STJ. Lei processual nova (11.232/2005). Recurso cabível
Data: 26/10/2010
No caso, a sentença foi proferida nos termos do art. 520, III, do CPC (liquidação de sentença por arbitramento) e depois a juíza acolhendo embargos de declaração da autora proferiu outra sentença.
O Tribunal a quo anulou essa segunda sentença reabrindo o prazo para apelação da primeira sentença, quando já estava em vigor a Lei n. 11.232/2005, que, ao incluir o art. 475-H no CPC, dispõe ser o agravo de instrumento o recurso cabível da decisão de liquidação.

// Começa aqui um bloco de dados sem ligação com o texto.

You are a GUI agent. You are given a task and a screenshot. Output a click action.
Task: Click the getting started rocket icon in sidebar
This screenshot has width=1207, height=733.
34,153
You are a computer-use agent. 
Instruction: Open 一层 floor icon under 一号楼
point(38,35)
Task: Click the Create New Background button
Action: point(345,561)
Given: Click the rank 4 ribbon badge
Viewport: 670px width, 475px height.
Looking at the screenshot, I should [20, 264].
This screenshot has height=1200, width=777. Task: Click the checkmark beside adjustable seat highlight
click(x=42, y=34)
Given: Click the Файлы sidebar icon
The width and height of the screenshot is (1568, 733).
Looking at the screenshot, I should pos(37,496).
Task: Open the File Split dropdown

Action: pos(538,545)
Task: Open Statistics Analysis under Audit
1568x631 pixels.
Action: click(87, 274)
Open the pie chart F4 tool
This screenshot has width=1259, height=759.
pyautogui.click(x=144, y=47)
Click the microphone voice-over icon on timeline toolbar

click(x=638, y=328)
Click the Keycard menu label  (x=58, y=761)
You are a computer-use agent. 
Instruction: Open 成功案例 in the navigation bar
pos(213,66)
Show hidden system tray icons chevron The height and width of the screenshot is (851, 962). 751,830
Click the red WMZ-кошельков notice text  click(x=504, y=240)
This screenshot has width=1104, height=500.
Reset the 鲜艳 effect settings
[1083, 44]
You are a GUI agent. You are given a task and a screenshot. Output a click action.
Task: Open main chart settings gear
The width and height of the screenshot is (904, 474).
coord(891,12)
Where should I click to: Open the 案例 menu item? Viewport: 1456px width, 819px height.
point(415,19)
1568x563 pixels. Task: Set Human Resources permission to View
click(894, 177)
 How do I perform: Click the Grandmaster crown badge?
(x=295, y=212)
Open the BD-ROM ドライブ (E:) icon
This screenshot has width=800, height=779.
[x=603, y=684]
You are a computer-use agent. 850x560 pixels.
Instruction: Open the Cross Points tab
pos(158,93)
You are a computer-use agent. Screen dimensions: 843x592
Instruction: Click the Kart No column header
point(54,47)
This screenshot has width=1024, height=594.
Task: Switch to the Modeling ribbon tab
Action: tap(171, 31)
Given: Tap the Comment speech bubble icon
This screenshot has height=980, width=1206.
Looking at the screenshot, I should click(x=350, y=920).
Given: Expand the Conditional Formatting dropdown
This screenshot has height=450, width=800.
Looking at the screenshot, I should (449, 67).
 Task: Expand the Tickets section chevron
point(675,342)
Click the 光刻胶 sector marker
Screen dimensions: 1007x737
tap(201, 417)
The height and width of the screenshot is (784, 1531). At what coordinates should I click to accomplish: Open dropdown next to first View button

Para o Min. Relator, o fato de o TJ ter reaberto prazo para apelação e não para agravo de instrumento não obriga a recorrente, que poderia ter se valido de embargos declaratórios.
Aponta ainda que, após a reabertura do prazo para recorrer da primeira sentença, a parte recorrida manejou apelação e agravo de instrumento, sendo o último provido pelo TJ.
Nele houve discussão expressa sobre qual seria o recurso cabível, tendo aquele Tribunal concluído pelo agravo de instrumento.
Esse acórdão foi objeto de REsp manejado pela ora recorrente, o qual não foi admitido, sendo interposto agravo, não conhecido, decisão com trânsito em julgado.
Nesse contexto, a matéria está preclusa.
Ademais, ainda existe o óbice ao conhecimento da irresignação pelo fato de a decisão que não conhece do recurso de apelação da recorrente suspendeu seus efeitos até o julgamento definitivo do agravo de instrumento interposto pela recorrida e, como essa decisão não foi impugnada por qualquer recurso, significa que o presente apelo é extemporâneo, porquanto se volta contra julgado que ainda não produziu efeitos.
Diante disso a Turma não conheceu do REsp.
REsp 1.077.406-RJ, Rel. Min. Fernando Gonçalves, julgado em 18/6/2009.